Research is currently being done to test detection of hydrodynamic stimuli in manatees. While the anatomy of the follicle-sinus complexes of manatees have been well studied, there is much to learn about the neural circuits involved if such detection is possible and the way in which the hairs encode information about strength and location of a stimulus via timing differences in firing.

===Platypuses===
In contrast to the sinus hairs that other mammals use to detect water movements, evidence indicates that platypuses use specialized mechanoreceptors on the bill called “push-rods”. These look like small domes on the surface, which are the ends of rods that are attached at the base but can move freely otherwise.

Using these push-rods in combination with electroreceptors, also on the bill, allows the platypus to find prey with its eyes closed.

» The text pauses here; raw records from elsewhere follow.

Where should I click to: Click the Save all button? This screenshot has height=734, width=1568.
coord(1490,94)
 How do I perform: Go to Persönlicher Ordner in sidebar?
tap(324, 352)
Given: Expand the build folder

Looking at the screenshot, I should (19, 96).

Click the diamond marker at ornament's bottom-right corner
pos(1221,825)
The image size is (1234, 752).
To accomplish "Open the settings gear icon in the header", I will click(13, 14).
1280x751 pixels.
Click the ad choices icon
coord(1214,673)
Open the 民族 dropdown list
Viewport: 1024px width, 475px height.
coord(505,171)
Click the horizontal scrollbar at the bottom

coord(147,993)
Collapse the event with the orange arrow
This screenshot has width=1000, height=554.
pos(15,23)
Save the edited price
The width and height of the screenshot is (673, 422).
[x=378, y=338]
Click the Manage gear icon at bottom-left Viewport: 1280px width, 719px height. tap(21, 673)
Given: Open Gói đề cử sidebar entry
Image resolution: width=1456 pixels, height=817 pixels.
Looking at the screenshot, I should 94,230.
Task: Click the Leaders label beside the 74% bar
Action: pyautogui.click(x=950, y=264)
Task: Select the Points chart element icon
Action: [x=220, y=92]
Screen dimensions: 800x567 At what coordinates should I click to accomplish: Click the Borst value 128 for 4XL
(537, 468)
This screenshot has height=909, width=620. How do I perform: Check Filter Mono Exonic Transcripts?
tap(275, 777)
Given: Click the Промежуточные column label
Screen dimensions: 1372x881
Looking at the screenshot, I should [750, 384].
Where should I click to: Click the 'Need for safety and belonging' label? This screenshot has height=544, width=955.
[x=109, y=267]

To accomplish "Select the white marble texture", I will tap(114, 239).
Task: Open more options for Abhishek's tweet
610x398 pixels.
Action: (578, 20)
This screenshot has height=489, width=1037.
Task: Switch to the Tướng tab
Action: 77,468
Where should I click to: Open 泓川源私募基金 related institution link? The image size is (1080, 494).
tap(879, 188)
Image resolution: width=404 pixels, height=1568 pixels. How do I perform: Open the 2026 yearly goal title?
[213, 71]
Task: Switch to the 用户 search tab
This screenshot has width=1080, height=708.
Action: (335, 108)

While researchers initially believed that the push-rods could only function when something is in contact with the bill (implicating their use for a tactile sense), it is now believed that they can also be used at a distance to detect hydrodynamic stimuli. The information from push-rods and electroreceptors combine in the somatosensory cortex in a structure with stripes similar to the ocular dominance columns for vision. In the third layer of this structure, sensory inputs from push-rods and electroreceptors may combine so that the platypus can use the time difference between arrival of each type of signal at the bill (with hydrodynamic stimuli arriving after electrical signals) to determine the location of prey. That is, different cortical neurons could encode the delay between detection of electrical and hydrodynamic stimuli. However, a specific neural mechanism for this is not yet known.

===Other mammals===
The family Talpidae includes the moles, shrew moles, and desmans. Most members of this family have Eimer's organs, touch-sensitive structures on the snout. The desmans are semi-aquatic and have small sensory hairs that have been compared to the neuromasts of the lateral line. These hairs are termed “microvibrissae” due to their small size, ranging from 100 to 200 micrometers. They are located with the Eimer's organs on the snout and might sense water movements.

Soricidae, a sister family of Talpidae, contains the American water shrew. This animal can obtain prey during the night despite the darkness. To discover how this is possible, a study controlling for use of electroreception, sonar, or echolocation showed that this water shrew is capable of detecting water disturbances made by potential prey. This species probably uses its vibrissae for hydrodynamic (and tactile) sensing based on behavioral observations and their large cortical representation.

While not well studied, the Rakali (Australian water rat) may also be able to detect water movements with its vibrissae as these have a large amount of innervation, though further behavioral studies are needed to confirm this.

While tying the presence of whiskers to hydrodynamic reception has allowed the list of mammals with this special sense to grow, more research still needs to be done on the specific neural circuits involved.